Pick out each line in the items below that contains the string "number".
= Beginning of Section =
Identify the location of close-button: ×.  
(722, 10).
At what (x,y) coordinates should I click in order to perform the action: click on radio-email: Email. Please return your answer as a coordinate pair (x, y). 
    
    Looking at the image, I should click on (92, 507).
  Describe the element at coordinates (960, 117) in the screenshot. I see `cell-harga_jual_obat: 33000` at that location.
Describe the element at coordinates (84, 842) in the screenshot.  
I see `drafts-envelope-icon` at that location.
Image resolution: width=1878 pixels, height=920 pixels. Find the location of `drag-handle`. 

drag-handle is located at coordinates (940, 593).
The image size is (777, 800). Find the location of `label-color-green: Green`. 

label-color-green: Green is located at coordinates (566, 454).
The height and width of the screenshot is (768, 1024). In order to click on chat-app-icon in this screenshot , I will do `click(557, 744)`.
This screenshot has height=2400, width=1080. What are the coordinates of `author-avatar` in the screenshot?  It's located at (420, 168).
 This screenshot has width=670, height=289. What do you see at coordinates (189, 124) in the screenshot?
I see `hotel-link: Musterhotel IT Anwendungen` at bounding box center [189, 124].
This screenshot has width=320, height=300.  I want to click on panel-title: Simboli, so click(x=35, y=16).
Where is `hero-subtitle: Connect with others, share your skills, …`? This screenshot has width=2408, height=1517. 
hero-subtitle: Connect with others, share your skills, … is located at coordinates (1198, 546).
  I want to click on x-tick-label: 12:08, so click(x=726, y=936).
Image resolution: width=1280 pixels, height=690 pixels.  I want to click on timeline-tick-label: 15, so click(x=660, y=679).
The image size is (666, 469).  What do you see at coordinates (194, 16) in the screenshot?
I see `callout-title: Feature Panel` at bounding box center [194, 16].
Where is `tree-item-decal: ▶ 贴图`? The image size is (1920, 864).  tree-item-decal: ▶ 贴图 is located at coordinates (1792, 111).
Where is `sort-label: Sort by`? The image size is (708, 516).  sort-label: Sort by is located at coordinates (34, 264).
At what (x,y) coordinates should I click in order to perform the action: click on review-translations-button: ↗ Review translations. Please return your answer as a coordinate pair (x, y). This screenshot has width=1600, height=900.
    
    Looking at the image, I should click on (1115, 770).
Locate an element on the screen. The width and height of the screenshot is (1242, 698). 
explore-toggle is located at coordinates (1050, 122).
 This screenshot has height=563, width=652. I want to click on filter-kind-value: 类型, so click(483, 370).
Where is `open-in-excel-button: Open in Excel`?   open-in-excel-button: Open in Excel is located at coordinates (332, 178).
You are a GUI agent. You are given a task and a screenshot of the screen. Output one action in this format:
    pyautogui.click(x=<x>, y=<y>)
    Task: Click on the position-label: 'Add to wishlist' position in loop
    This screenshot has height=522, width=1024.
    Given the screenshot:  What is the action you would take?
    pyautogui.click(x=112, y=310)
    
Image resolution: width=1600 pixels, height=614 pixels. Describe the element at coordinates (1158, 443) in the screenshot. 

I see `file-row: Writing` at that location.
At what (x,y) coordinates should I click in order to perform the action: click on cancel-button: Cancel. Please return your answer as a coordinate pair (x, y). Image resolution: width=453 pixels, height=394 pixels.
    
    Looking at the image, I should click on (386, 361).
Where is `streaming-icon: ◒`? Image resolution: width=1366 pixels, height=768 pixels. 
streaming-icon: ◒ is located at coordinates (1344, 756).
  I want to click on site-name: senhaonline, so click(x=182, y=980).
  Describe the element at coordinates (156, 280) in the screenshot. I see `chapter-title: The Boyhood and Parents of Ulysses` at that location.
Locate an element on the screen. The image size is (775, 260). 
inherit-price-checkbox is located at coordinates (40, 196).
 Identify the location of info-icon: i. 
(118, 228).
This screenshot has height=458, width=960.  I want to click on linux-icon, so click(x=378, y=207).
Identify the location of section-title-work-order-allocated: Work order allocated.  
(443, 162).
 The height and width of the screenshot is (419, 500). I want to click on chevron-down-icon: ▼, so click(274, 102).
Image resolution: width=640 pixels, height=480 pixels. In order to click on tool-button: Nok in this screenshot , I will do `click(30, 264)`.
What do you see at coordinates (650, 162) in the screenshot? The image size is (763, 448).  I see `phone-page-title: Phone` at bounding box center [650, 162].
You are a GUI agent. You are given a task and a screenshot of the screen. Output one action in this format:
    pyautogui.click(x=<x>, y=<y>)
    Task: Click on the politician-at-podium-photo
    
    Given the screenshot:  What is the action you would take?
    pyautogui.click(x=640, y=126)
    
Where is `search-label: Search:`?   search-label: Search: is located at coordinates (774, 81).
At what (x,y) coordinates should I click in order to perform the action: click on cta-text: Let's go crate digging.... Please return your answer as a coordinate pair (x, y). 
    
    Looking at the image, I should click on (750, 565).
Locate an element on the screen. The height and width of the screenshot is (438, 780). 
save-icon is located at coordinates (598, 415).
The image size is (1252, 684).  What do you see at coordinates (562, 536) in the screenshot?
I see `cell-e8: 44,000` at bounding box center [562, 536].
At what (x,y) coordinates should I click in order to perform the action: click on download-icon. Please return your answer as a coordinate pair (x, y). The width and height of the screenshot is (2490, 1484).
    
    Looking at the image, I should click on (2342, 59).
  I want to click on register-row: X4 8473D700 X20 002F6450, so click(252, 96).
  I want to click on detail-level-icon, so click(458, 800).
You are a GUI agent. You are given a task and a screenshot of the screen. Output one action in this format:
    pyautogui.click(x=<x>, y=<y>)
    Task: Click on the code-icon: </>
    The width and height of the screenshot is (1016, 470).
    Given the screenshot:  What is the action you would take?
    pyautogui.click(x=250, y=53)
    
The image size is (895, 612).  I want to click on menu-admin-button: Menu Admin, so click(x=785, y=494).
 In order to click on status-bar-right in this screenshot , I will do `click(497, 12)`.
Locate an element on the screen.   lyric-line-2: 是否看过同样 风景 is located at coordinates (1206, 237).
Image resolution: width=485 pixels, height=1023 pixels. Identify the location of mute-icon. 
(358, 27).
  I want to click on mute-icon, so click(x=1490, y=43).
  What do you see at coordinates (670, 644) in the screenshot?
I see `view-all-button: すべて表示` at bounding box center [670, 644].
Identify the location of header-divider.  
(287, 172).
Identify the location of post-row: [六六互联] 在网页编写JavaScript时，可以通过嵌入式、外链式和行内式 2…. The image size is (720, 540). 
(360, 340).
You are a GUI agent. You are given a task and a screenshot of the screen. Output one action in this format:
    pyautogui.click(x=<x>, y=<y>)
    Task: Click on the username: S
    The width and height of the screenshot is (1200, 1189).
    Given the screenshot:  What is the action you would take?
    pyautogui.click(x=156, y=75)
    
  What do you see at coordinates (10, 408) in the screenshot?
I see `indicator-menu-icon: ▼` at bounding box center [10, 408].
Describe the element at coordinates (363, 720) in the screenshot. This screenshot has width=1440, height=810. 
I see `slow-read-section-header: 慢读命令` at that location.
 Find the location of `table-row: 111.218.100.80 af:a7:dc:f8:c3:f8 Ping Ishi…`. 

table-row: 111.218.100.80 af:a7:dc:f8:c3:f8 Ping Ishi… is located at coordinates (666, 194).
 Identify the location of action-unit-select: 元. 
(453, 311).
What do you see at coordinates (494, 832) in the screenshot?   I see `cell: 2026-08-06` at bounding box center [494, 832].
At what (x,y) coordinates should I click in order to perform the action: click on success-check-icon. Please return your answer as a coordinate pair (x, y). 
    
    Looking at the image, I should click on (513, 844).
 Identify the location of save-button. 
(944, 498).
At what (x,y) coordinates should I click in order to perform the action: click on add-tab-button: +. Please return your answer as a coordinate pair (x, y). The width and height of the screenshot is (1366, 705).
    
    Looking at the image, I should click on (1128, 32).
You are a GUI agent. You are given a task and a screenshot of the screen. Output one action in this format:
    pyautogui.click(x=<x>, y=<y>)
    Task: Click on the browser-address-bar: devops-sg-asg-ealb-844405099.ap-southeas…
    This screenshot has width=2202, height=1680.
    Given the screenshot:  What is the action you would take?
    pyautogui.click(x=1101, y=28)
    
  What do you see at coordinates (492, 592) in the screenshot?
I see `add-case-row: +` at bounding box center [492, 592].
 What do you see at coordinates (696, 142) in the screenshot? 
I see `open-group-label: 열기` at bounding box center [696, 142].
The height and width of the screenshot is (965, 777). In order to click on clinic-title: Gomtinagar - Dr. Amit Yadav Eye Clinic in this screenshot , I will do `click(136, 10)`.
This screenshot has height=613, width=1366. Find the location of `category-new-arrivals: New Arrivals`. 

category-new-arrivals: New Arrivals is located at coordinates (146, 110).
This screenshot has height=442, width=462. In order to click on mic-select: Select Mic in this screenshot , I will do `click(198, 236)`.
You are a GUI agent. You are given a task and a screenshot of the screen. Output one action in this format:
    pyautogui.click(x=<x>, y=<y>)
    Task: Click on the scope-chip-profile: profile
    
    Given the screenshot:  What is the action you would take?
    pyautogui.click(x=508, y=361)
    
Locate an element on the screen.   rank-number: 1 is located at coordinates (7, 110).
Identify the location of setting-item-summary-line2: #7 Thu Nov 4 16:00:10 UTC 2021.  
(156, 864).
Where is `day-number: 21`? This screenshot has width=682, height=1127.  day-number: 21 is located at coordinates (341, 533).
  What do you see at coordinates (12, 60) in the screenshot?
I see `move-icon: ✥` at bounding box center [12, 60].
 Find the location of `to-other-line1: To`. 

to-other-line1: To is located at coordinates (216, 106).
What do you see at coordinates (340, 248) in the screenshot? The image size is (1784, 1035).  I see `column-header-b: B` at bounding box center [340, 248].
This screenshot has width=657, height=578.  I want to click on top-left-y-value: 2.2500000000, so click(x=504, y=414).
= End of Section =
» Answer box:
Locate an element on the screen.   rank-number: 1 is located at coordinates (7, 110).
Where is `day-number: 21`? This screenshot has width=682, height=1127.  day-number: 21 is located at coordinates (341, 533).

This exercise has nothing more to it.